Making Sense of Merge Sort [Part 1]
If you’ve been reading this series sequentially, then there’s a good chance that over the course of the past few weeks, you’ve thought more about sorting things than you’ve ever thought about before! At least, that has certainly been the case for me. I haven’t started dreaming about sorting algorithms just yet, but I’m expecting that it might happen soon.
Well, guess what? We’re not quite halfway through this series yet — and we’re not quite halfway through sorting algorithms yet, either! However, we are at a turning point our algorithm adventure. So far, we’ve talked about some of the most common — and sometimes thought of as the more “simple” — sorting algorithms. We’ve covered selection sort, bubble sort, and insertion sort. If you take a closer look at these algorithms, you might notice a pattern: they’re all pretty slow. In fact, all of the sorting algorithms that we’ve explored thus far have had one thing in common: they’re all pretty inefficient! Each of them, despite their little quirks and differences, have a quadratic running time; in other words, using Big O notation, we could say that their running time is O(n²).

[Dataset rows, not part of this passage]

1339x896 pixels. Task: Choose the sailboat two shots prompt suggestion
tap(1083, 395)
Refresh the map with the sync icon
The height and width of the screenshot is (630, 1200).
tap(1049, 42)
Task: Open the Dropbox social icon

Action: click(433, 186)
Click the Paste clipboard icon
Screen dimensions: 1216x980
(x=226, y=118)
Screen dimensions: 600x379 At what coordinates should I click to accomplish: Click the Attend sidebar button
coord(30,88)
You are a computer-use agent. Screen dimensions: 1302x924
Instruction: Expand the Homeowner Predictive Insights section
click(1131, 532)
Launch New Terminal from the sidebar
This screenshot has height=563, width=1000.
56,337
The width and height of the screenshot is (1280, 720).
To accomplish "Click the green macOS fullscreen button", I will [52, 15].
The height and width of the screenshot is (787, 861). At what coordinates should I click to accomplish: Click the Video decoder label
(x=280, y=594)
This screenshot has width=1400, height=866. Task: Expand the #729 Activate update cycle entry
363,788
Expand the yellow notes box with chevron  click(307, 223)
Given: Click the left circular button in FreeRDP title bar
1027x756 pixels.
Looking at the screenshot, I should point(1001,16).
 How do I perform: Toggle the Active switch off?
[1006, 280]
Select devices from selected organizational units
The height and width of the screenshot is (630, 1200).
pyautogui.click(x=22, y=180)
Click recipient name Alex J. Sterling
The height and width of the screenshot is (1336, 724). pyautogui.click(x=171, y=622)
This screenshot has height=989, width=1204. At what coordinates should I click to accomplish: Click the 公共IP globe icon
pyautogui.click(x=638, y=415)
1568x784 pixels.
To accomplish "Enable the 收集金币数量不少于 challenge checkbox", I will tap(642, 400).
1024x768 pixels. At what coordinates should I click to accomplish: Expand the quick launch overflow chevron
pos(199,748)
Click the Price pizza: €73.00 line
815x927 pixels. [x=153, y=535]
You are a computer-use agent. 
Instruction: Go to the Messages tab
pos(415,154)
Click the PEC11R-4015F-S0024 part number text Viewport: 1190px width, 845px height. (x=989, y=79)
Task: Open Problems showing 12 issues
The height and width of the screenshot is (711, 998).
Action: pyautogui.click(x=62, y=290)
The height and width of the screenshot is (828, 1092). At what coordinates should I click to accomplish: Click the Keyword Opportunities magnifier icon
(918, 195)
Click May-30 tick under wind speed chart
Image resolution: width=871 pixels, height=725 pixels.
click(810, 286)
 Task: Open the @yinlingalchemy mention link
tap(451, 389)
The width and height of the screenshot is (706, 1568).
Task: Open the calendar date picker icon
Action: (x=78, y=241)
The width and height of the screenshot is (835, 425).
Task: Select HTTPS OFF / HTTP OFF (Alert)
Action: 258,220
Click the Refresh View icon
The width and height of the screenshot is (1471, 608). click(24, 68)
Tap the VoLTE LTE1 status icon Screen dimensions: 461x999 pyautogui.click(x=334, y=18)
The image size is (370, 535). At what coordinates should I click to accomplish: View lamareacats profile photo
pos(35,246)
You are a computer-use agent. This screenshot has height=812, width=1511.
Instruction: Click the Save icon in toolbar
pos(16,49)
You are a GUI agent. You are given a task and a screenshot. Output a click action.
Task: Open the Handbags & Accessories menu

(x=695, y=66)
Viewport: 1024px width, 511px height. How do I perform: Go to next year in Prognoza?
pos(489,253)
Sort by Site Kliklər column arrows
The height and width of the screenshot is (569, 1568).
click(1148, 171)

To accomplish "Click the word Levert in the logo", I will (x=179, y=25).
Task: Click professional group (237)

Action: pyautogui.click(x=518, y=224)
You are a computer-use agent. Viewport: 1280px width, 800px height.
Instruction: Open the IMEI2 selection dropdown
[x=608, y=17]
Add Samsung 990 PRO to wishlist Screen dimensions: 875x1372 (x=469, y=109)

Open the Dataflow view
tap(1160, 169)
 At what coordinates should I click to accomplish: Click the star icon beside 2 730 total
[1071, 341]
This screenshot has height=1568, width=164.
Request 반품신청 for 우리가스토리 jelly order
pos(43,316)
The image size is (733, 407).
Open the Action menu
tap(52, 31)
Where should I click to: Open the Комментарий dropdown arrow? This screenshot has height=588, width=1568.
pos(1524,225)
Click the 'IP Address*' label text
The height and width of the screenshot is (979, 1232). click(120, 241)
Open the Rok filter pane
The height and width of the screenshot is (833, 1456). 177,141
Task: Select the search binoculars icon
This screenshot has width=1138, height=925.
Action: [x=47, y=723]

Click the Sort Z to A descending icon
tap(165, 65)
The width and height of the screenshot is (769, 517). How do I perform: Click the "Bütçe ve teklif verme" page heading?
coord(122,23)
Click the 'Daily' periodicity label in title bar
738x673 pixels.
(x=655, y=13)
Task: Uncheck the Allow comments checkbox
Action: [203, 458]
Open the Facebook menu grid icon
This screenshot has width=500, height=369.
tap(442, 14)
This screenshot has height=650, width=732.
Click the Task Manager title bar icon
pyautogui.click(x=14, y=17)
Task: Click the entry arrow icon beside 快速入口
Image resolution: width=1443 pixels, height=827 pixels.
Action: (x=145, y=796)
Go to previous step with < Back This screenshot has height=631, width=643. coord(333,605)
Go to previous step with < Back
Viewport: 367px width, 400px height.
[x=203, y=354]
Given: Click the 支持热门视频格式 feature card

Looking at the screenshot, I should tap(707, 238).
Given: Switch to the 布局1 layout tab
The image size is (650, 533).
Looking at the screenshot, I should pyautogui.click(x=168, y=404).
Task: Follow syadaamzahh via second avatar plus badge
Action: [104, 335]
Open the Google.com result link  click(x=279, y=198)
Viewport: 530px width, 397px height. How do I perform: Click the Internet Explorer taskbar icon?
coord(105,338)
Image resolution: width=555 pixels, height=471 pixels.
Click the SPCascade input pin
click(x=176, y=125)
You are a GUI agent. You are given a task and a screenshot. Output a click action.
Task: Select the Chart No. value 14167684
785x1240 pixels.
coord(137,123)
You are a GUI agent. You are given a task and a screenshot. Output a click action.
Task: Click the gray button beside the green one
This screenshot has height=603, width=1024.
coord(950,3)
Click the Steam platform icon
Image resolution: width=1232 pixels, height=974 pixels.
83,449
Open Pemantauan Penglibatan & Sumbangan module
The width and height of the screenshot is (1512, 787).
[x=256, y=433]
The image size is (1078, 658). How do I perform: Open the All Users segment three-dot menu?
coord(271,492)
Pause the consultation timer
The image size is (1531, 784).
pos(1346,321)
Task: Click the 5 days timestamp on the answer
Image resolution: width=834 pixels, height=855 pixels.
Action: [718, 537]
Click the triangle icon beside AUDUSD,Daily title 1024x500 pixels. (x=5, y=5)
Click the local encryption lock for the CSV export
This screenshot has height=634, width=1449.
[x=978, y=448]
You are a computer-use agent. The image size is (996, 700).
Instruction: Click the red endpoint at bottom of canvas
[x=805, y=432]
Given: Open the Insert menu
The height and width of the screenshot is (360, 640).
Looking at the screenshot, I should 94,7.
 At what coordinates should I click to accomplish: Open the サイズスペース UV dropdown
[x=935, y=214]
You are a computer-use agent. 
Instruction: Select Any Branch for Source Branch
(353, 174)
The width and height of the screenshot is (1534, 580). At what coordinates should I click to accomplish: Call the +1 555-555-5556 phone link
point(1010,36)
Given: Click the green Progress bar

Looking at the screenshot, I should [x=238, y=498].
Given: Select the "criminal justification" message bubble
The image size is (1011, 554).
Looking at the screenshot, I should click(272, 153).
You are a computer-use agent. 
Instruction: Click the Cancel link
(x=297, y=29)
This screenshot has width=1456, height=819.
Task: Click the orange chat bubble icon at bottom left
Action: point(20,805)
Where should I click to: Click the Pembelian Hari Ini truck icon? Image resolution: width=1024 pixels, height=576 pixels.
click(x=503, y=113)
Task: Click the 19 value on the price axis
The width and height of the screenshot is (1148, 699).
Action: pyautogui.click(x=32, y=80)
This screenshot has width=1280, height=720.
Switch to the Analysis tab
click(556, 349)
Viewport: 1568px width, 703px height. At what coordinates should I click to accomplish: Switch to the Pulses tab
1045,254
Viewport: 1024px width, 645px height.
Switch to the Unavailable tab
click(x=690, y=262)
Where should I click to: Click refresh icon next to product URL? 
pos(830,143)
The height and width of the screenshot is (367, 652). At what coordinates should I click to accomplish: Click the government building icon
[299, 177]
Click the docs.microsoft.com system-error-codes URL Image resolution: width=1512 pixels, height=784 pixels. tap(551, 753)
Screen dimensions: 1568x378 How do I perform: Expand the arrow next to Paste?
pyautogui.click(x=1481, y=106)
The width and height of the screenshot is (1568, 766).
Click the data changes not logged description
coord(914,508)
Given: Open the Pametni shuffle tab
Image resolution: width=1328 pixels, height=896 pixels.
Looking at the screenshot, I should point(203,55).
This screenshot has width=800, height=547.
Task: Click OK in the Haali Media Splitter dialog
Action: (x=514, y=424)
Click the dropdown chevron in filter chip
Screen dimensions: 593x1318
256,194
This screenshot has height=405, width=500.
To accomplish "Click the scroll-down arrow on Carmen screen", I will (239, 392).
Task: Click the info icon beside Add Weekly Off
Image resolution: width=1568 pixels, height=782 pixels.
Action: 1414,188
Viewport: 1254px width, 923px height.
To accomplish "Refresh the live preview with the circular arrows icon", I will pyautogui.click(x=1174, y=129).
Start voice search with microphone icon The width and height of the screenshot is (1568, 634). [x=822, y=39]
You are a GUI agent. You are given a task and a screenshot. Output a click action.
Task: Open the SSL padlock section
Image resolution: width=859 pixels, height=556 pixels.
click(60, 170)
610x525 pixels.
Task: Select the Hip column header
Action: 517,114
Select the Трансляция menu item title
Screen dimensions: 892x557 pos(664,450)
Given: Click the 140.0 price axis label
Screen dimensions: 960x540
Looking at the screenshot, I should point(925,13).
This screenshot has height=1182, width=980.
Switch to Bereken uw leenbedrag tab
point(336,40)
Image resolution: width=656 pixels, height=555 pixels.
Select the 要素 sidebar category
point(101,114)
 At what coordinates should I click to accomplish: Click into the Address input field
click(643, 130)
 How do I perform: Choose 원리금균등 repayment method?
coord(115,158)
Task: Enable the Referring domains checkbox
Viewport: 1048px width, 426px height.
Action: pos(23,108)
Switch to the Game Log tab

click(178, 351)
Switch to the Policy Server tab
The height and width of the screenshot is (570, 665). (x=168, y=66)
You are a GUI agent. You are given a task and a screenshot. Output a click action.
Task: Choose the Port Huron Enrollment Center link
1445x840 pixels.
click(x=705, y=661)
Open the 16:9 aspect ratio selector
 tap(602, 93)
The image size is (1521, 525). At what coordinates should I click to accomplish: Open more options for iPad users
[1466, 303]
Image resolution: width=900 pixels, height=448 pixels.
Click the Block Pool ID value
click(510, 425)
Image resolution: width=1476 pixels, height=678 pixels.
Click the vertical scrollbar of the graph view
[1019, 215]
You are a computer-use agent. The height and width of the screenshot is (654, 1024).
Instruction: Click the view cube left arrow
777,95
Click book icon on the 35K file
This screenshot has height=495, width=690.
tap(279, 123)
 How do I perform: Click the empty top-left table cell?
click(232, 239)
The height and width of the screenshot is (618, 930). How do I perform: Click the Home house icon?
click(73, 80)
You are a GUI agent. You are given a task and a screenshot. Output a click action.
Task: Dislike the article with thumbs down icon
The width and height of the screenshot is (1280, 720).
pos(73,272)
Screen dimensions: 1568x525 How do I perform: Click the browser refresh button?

This commonality was completely intentional—surprise! The order in which we’re learning these topics is actually pretty important: we’re covering sorting algorithms based on their time complexity. So far, we’ve covered algorithms with a quadratic runtime complexity, but from this point forwards, we’ll be looking at algorithms that are significantly faster and more efficient. And we’ll start off with one of the most fun (albeit a little more complex) sorting algorithms there is!
Don’t worry, we’re going to break it down, step by step. I suppose that step one is telling you what this algorithm is called! It’s time for you to meet my new friend: merge sort.
Divide and conquer algorithms
You might have heard merge sort discussed or referenced in the context of a technical interview, or a computer science textbook. Most CS courses spend a decent amount of time covering this topic, and for some reason or another, this particular algorithm seems to pop up quite a lot.
Interestingly, however, merge sort was only invented (discovered?) in 1945, by a mathematician named John von Neuman. In the grand scheme of things, merge sort is still a fairly new algorithmic approach to sorting. But hang on a second — we still don’t know what it is yet!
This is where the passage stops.